L'association indique qu'il est encore difficile de faire un comptage précis des exactions dont la presse a été victime, «en raison de la confusion qui a régné au cours de cette journée de mobilisation». Parmi les journalistes agressés, elle mentionne cependant Anderson Cooper de CNN, Jerome Boehm de la BBC et Lara Setrakian d'ABC News.

A Bruxelles, le quotidien Le Soir a indiqué que son journaliste Serge Dumont, de nationalité belge, avait été «molesté», «tabassé», puis «emmené par des personnes non identifiées en civil» alors qu'il couvrait une manifestation pro-Moubarak au Caire.
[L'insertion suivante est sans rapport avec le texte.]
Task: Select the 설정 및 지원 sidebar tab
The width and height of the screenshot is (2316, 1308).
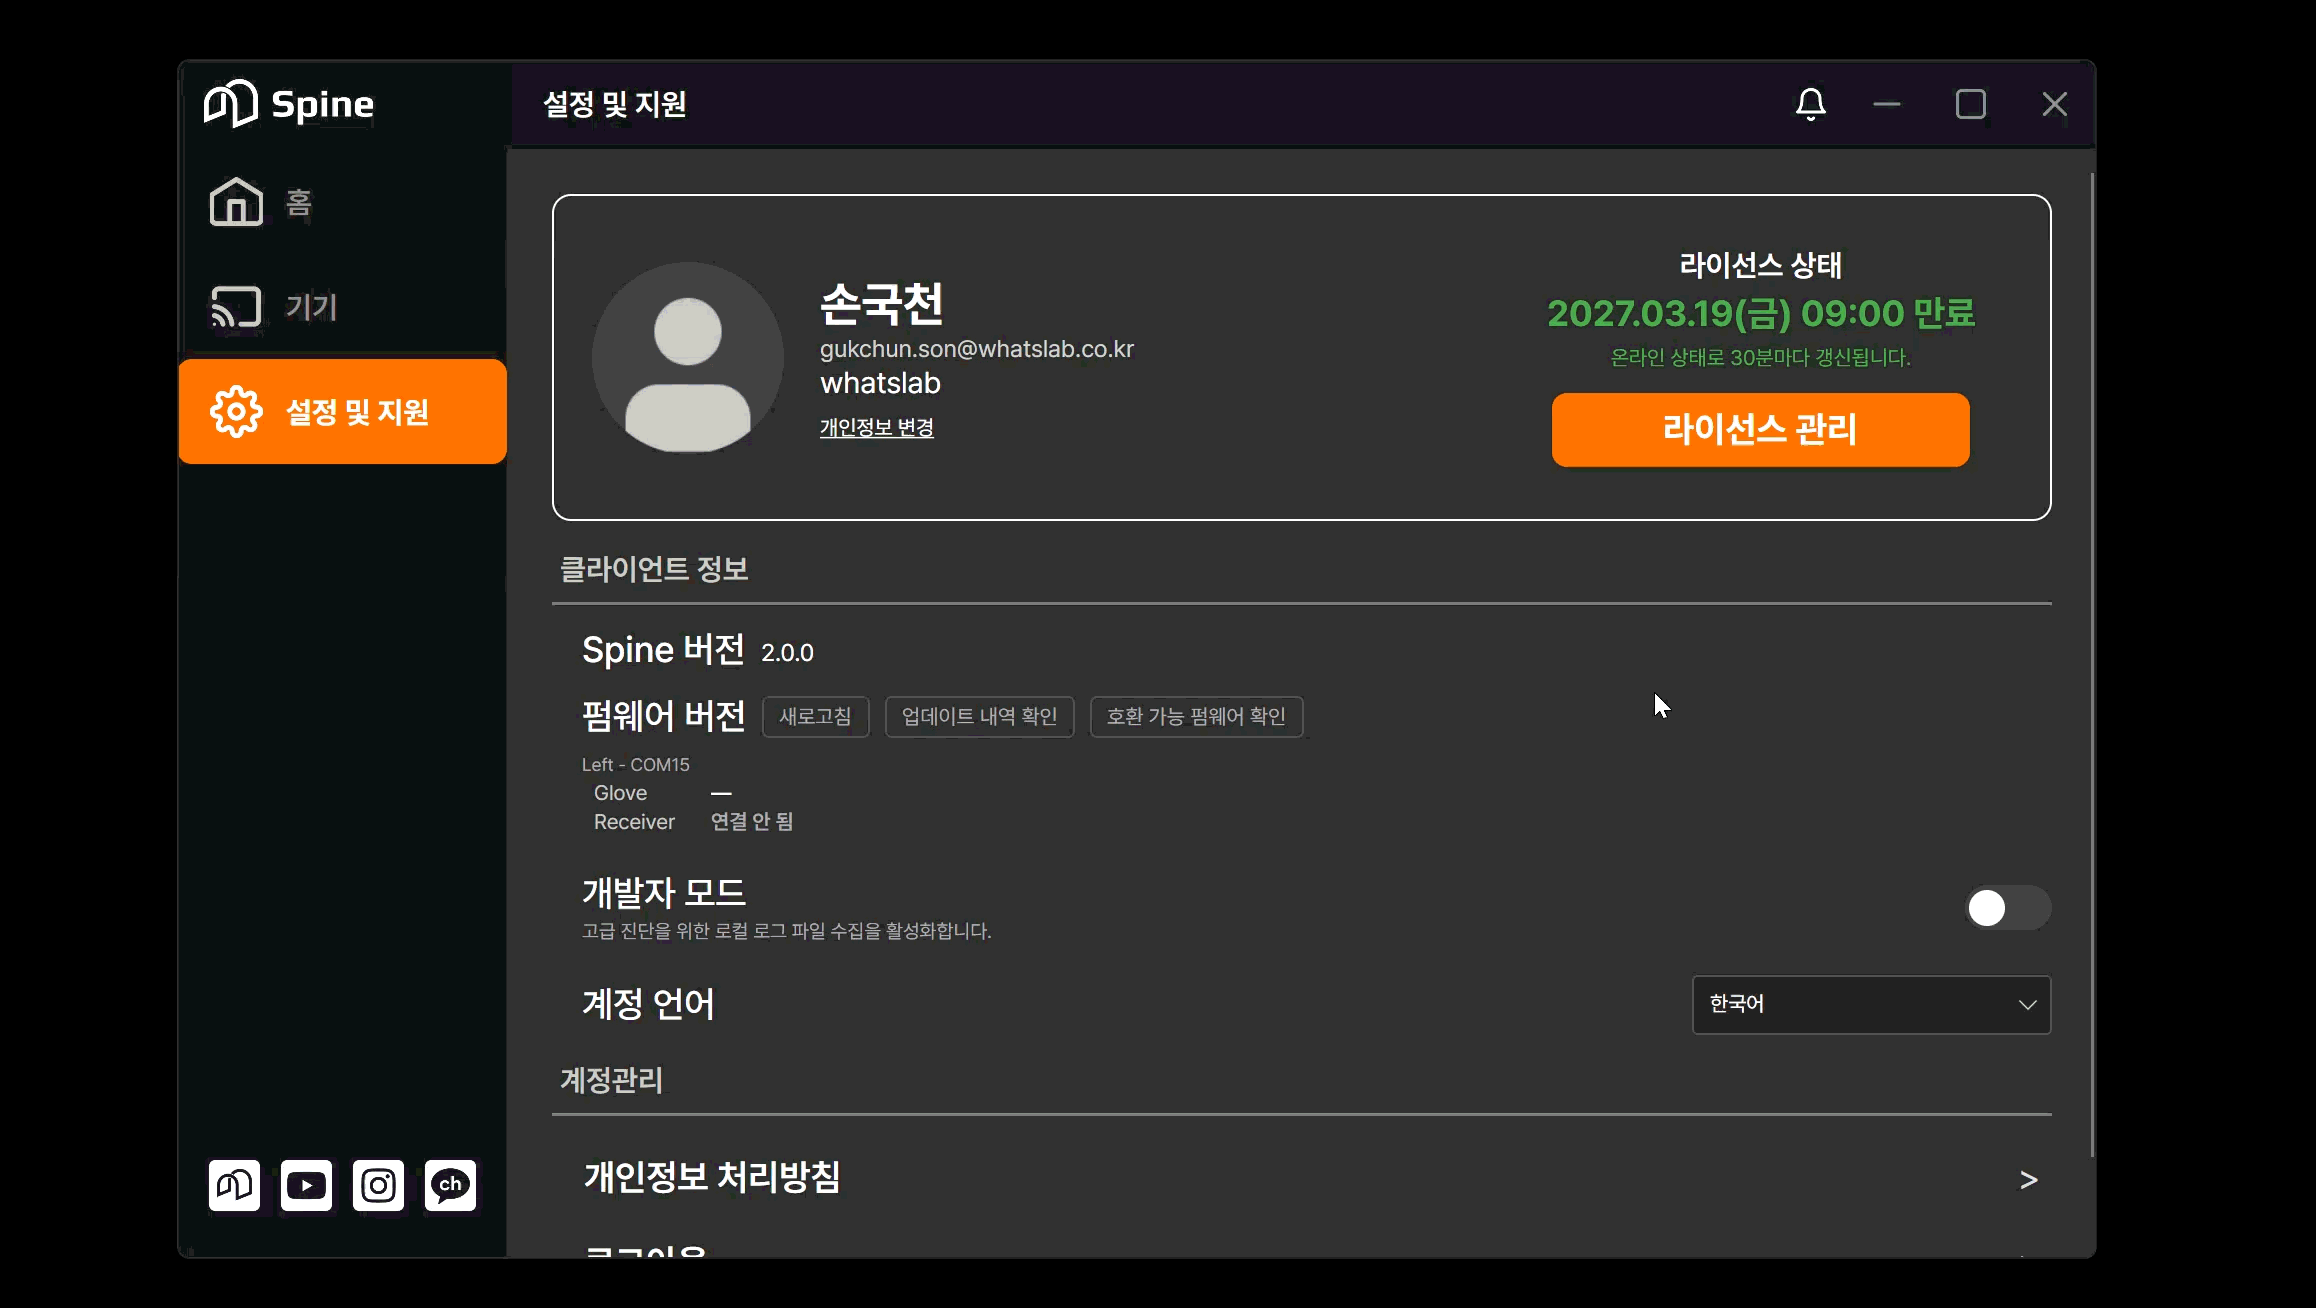Action: [343, 411]
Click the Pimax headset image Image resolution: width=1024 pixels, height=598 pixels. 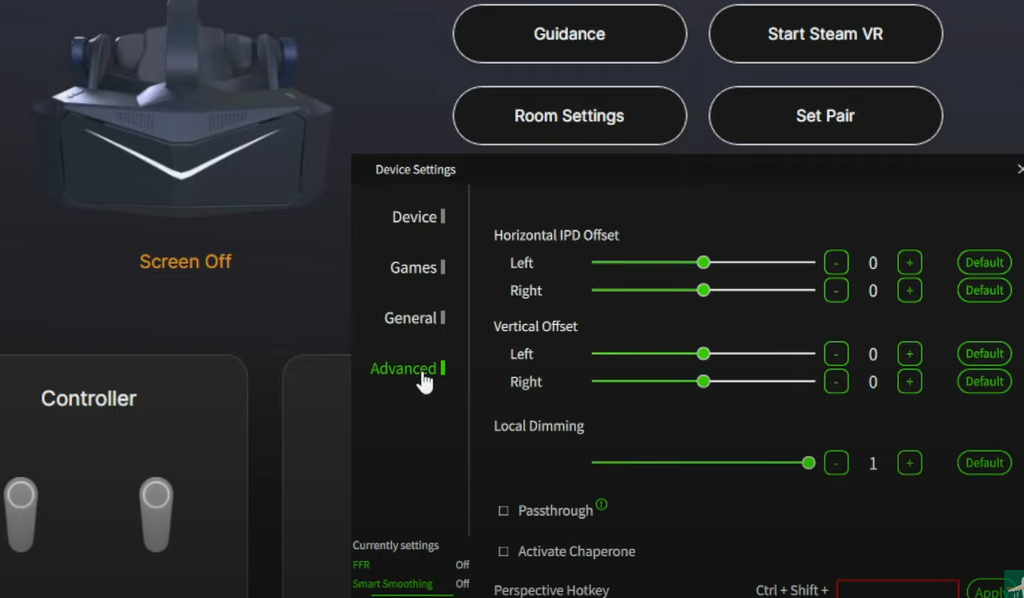pos(181,110)
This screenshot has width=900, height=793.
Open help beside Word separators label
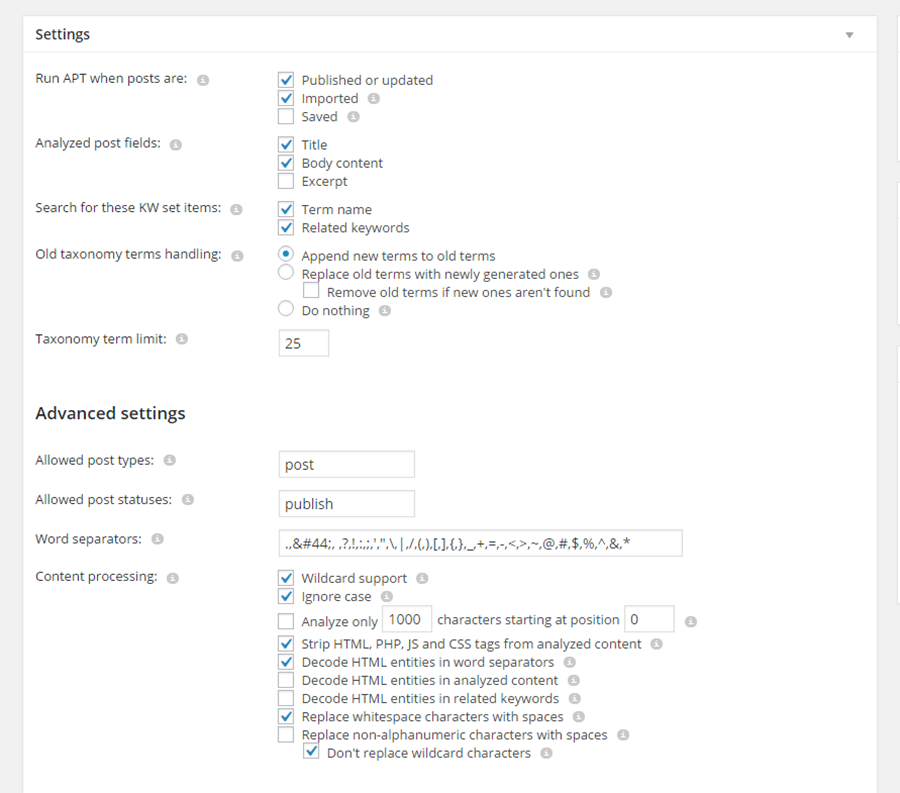tap(158, 539)
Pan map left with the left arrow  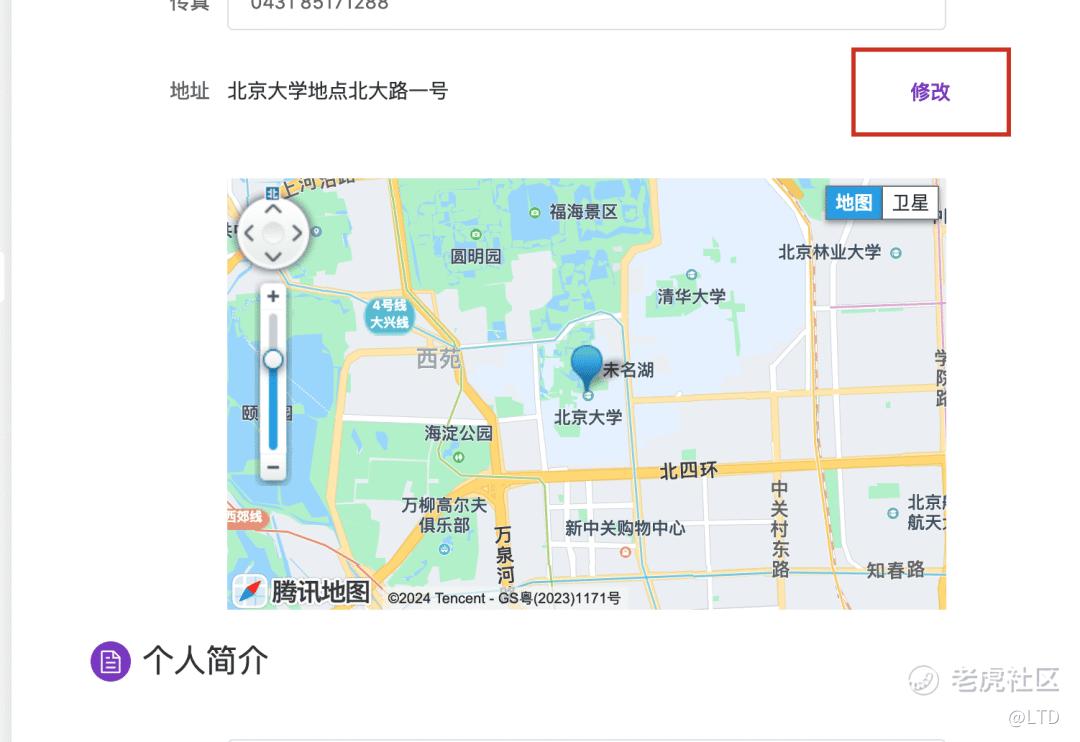[x=249, y=233]
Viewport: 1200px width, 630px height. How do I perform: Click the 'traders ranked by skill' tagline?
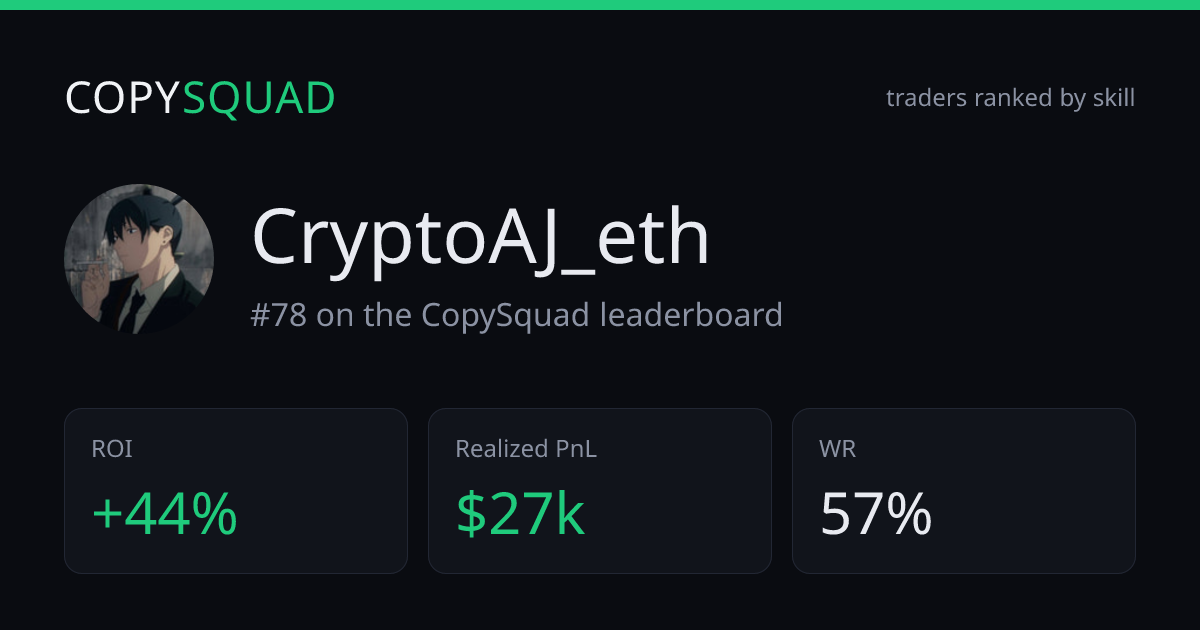coord(1010,98)
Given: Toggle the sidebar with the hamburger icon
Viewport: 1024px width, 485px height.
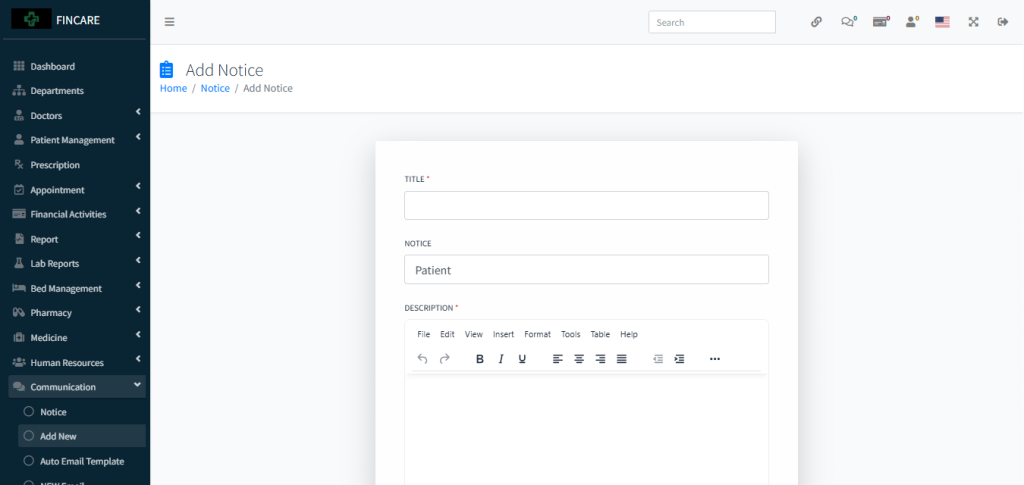Looking at the screenshot, I should click(x=169, y=22).
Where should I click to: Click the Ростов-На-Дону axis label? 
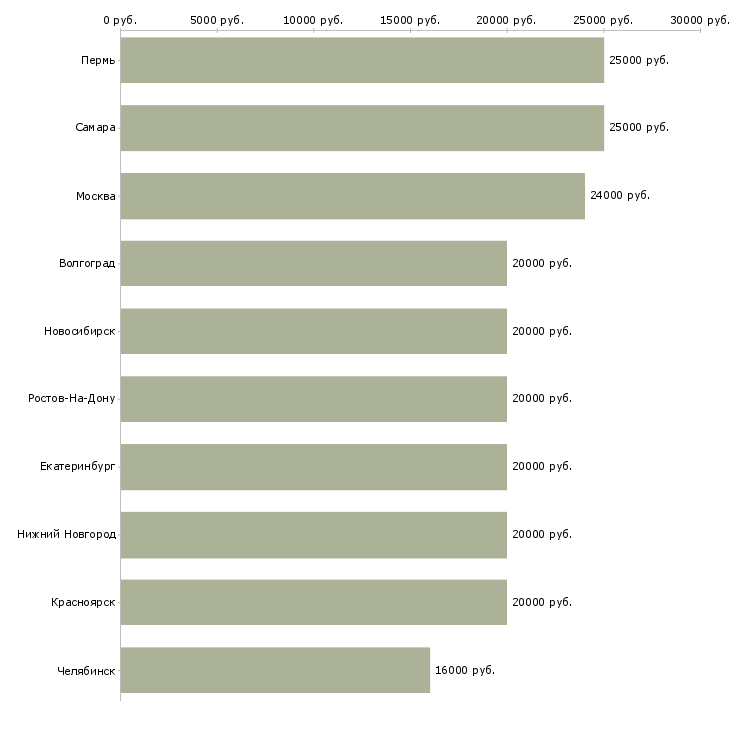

Serge Dumont travaille également pour les journaux suisse Le Temps et français la Voix du Nord. Les trois quotidiens ont exprimé «leur plus vive préoccupation».

L'armée égyptienne est intervenue place Tahrir pour exfiltrer de la foule en colère un caméraman de la télévision publique Radio-Canada, sans quoi toute l'équipe «aurait été battue à mort», a raconté l'un des journalistes présents.

Le reporter Jean-François Lépine a raconté sur Radio-Canada que le caméraman Sylvain Castonguay avait été battu par «des dizaines de gens» en proie à une «hystérie collective», avant d'être secouru par des militaires.

Deux journalistes suédois du quotidien Aftonbladet ont aussi été pris à partie par la foule au cours d'un reportage dans un quartier pauvre du Caire, avant d'être arrêtés puis relâchés quelques heures plus tard par un militaire venu sur place, a rapporté leur journal.

Une équipe de la chaîne française France 2 a elle aussi été «prise à partie mercredi soir à un barrage» alors qu'elle revenait d'un reportage à Suez, a indiqué à Paris Thierry Thuillier, directeur général des rédactions de France-Télévisions.

Alors qu'un policier vérifiait leurs passeports, des personnes non identifiées ont commencé à taper sur leur voiture et à l'endommager. Les trois journalistes et leur guide «se sont échappés» sous les coups. Deux ont subi des contusions, le troisième a reçu un coup au crâne. Ils ont été emmenés à l'hôpital militaire par l'armée, selon la même source.

«Le journaliste blessé va bien, on lui a fait 3/4 points de suture, je lui ai parlé», a indiqué M. Thuillier. Tous les trois devaient passer la nuit à l'hôpital, «pour leur sécurité», a-t-il précisé.

Par ailleurs, trois journalistes de la chaîne France 24 ont été interpellés en fin de journée au Caire et sont détenus par «les renseignements militaires», selon les indications fournies à l'AFP par une porte-parole de la chaîne à Paris. La chaîne ignorait les motifs de ces interpellations.

Trois journalistes israéliens ont également été interpellés en Egypte alors qu'ils couvraient le soulèvement populaire contre le régime du président Moubarak, avant d'être relâchés en attendant de prendre l'avion pour Israël, a indiqué mercredi le ministère des Affaires étrangères israélien.

Selon les médias israéliens, les trois journalistes sont deux membres de la deuxième chaîne de télévision (privée) et un envoyé d'un site internet arabe israélien, et ont été détenus pour n'avoir pas respecté le couvre-feu.

Les services du ministère de l'Information, interrogés, n'avaient pas de réaction à apporter à ce stade.